Fiscalité et redistribution sociale dans la France du xxe siècle
p. 109-116
Texte intégral
1Comment les inégalités de revenus et de patrimoines ont-elles évolué en France au cours du xxe siècle, et comment rendre compte de ces évolutions ? Les impôts progressifs mis en place au début du xxe siècle ont-ils permis une réduction importante des inégalités sur longue période ? Telles sont les questions auxquelles nous avons tenté de répondre dans un ouvrage récent1, et dont nous reprenons ici les principales conclusions.

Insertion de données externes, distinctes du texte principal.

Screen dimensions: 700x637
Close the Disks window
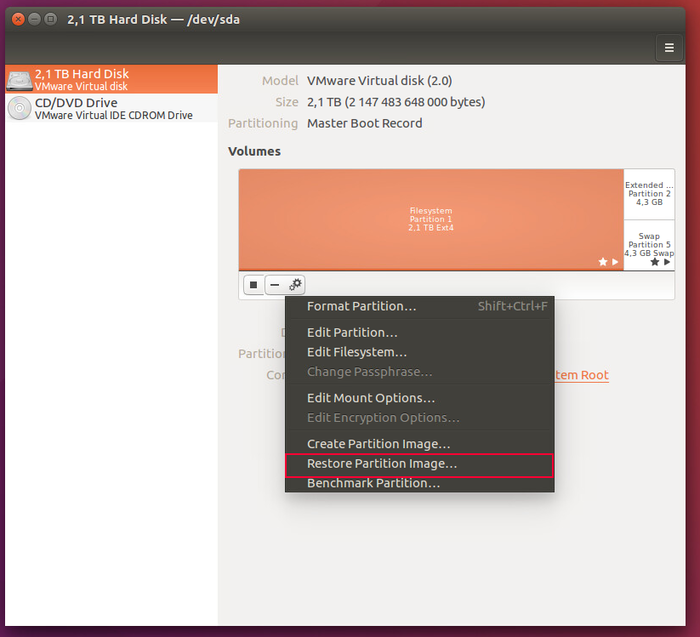(x=18, y=19)
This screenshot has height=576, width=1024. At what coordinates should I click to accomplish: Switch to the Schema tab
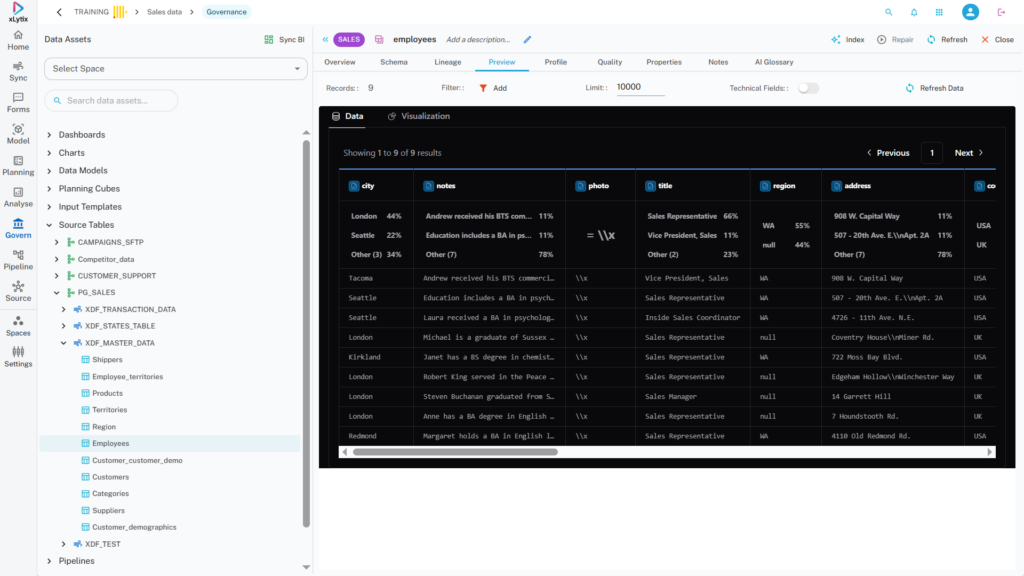point(393,62)
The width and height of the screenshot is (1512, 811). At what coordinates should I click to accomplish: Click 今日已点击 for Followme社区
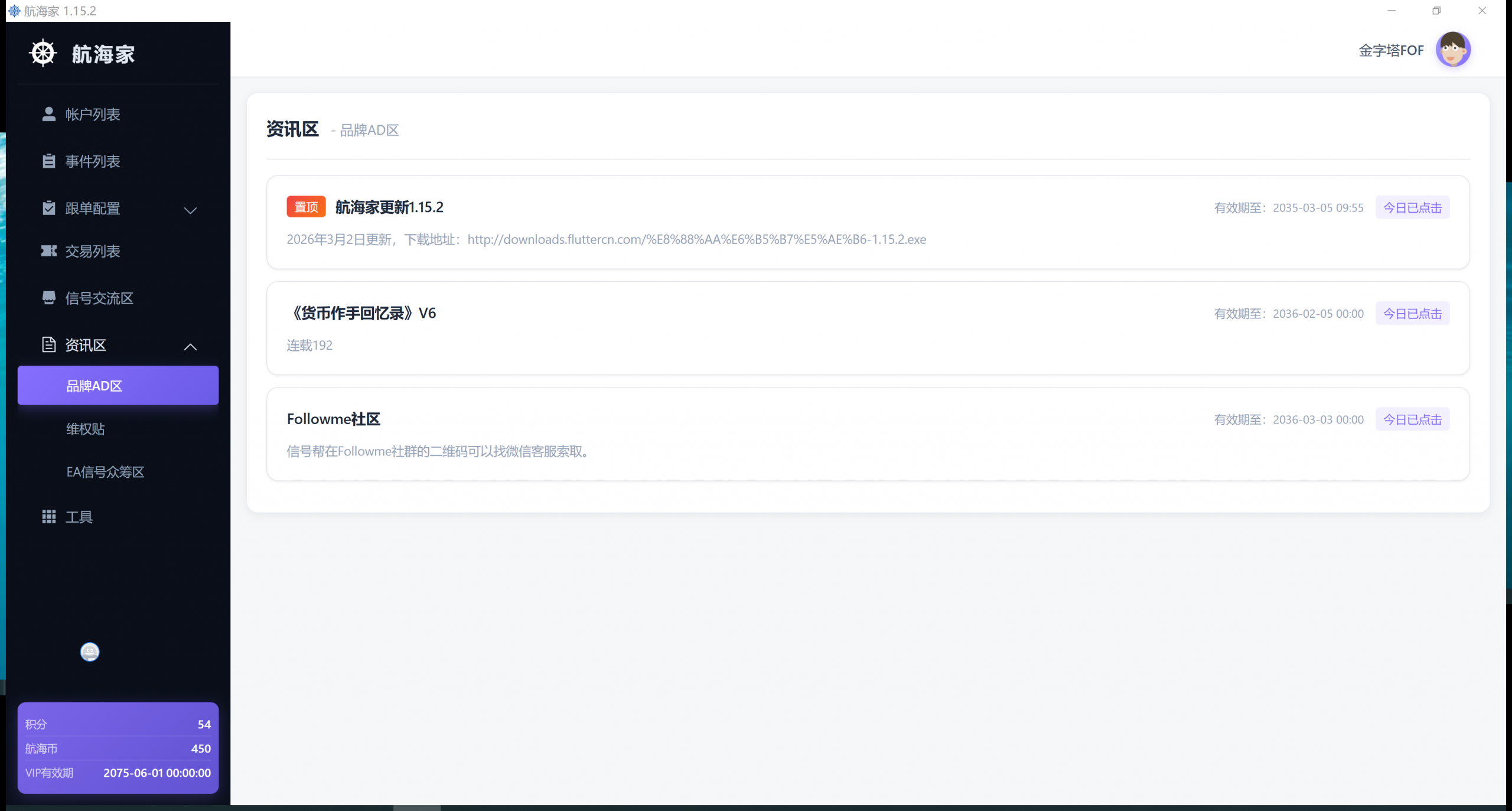(x=1412, y=419)
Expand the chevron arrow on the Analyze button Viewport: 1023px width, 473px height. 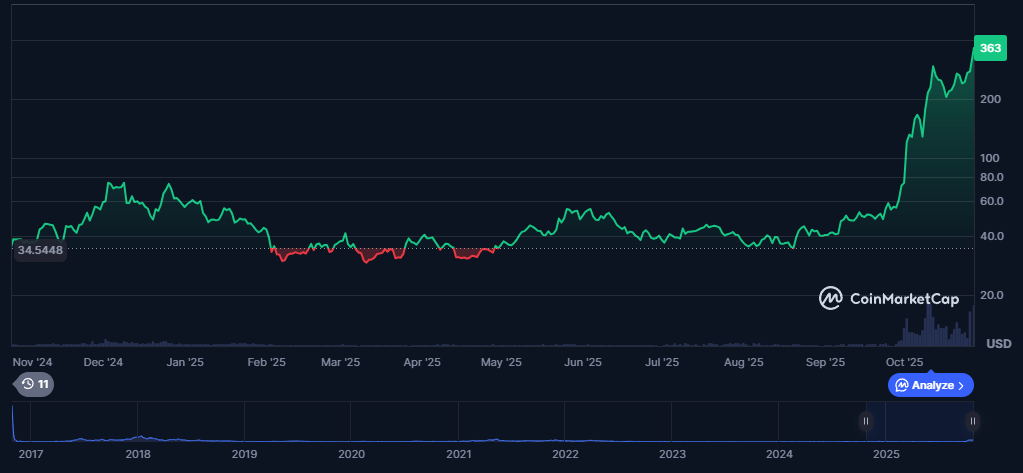[961, 385]
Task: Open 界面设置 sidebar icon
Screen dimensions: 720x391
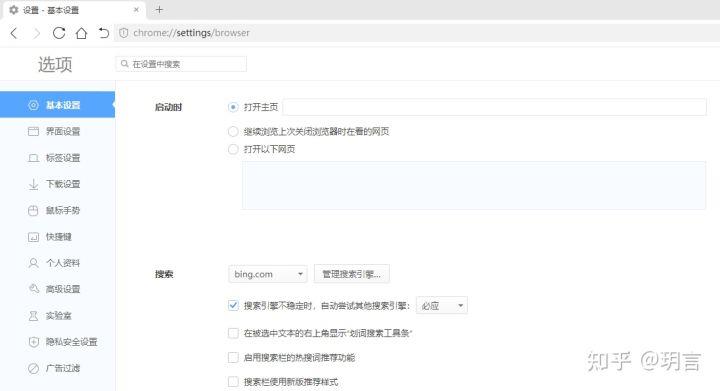Action: [34, 132]
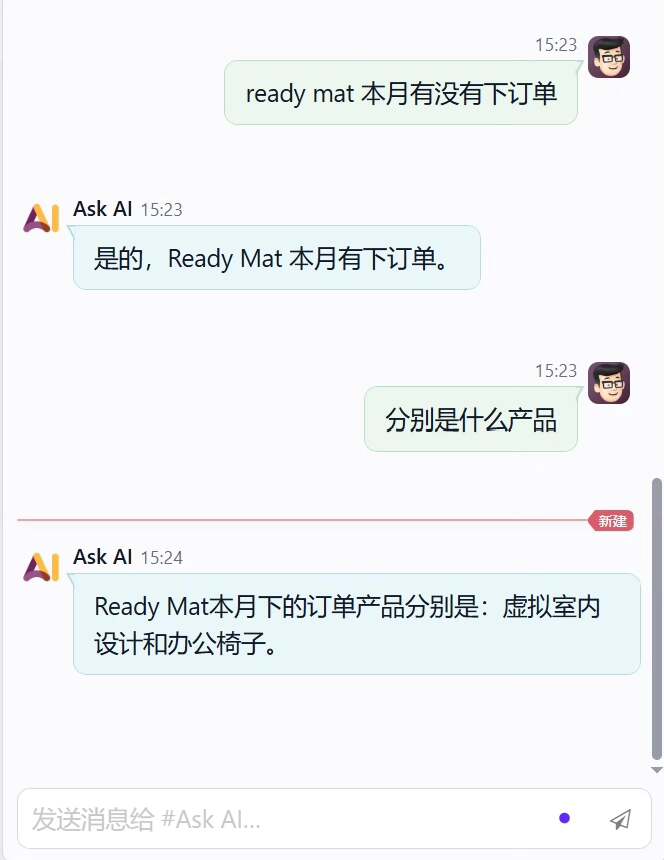Click Ask AI sender name at 15:24
Viewport: 664px width, 860px height.
(103, 557)
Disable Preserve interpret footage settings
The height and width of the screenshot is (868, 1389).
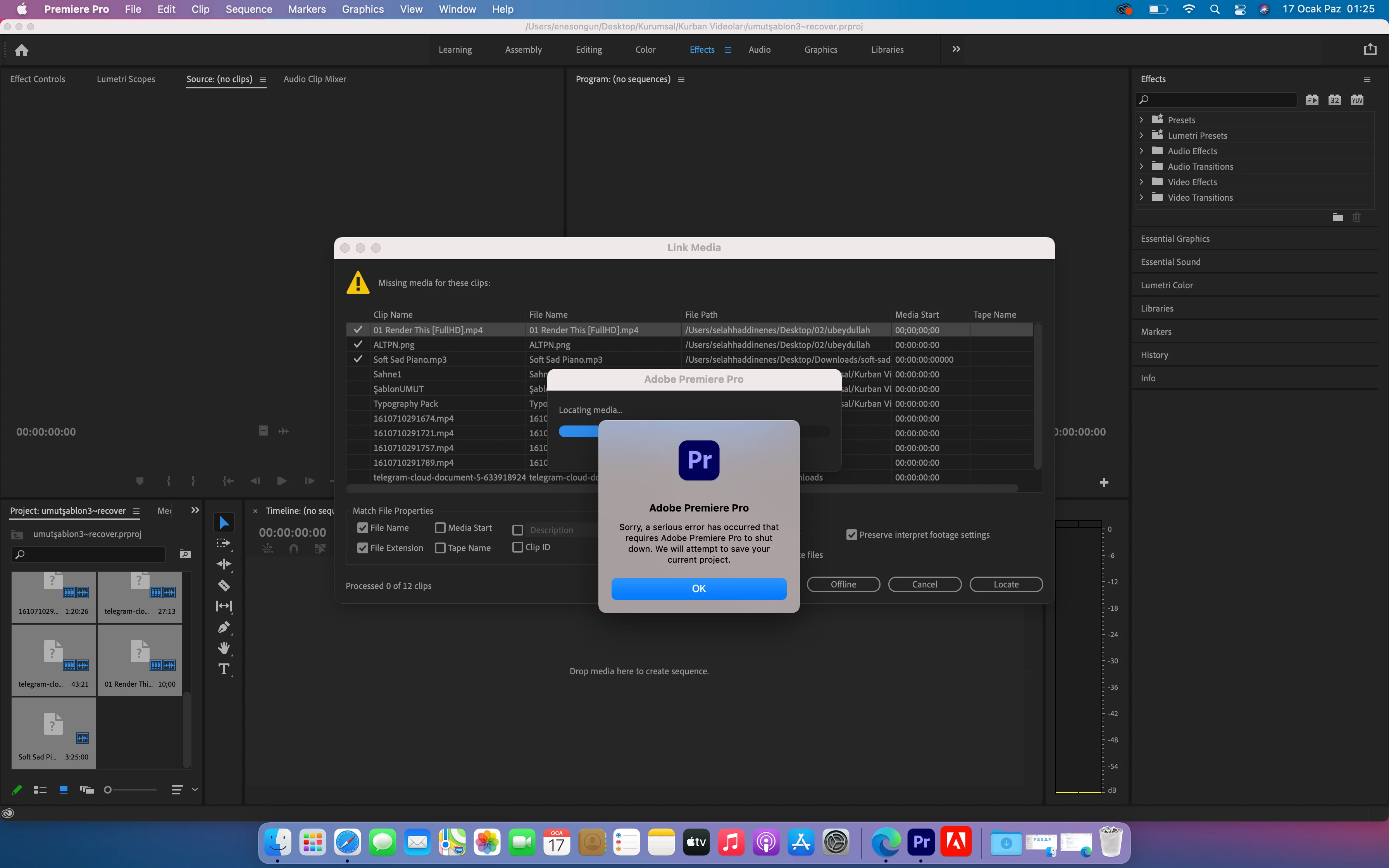[x=852, y=534]
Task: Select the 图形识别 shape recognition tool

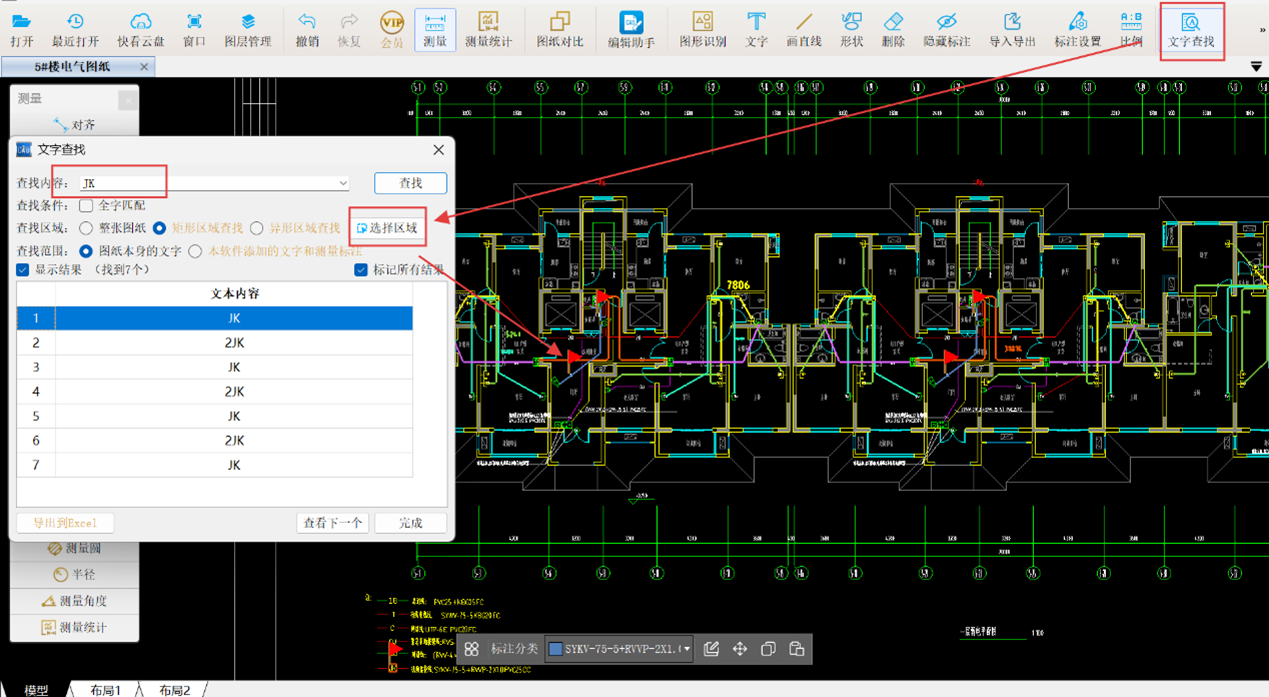Action: click(702, 29)
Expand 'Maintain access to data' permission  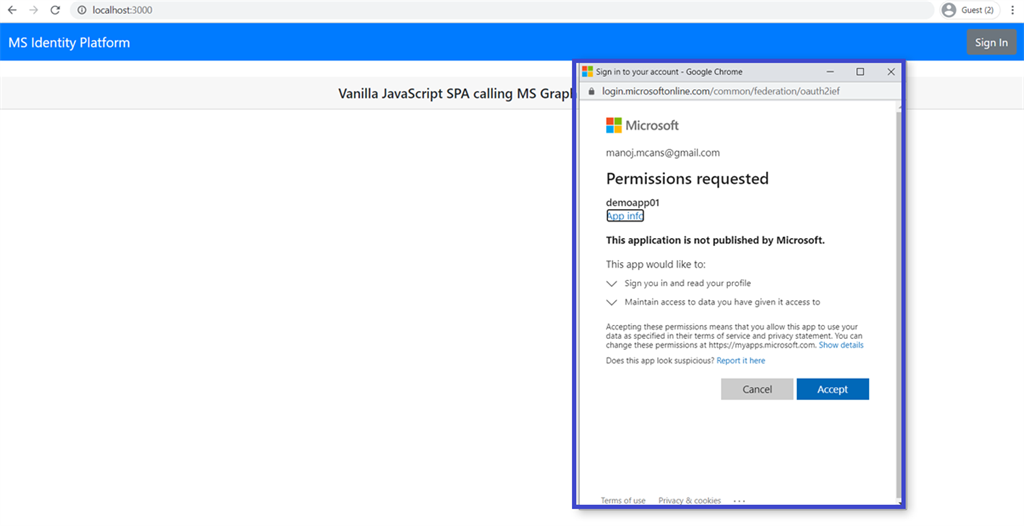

2Pour répondre à ces interrogations, il était indispensable de se situer à un niveau microéconomique. Il est en effet impossible d’appréhender correctement les inégalités et leur évolution en s’en tenant à des indicateurs globaux. Par exemple, ainsi que nous le verrons plus loin, la stabilité du partage global entre revenus du travail et revenus du capital au niveau macroéconomique peut masquer de profondes transformations dans la répartition de ces deux grandes masses de revenus au niveau individuel. De même, la contemplation d’indicateurs agrégés du poids de la fiscalité (part des recettes de l’impôt sur le revenu dans le PIB, décomposition des recettes en impôts « directs » et « indirects », etc.) peut conduire à de graves erreurs d’appréciation. Pour apprécier correctement le rôle redistributif joué par l’impôt, il faut commencer par étudier l’évolution de la répartition du prélèvement fiscal au niveau individuel, c’est-à-dire l’évolution des taux effectifs imposés aux différents fractiles de la hiérarchie individuelle des revenus et des patrimoines.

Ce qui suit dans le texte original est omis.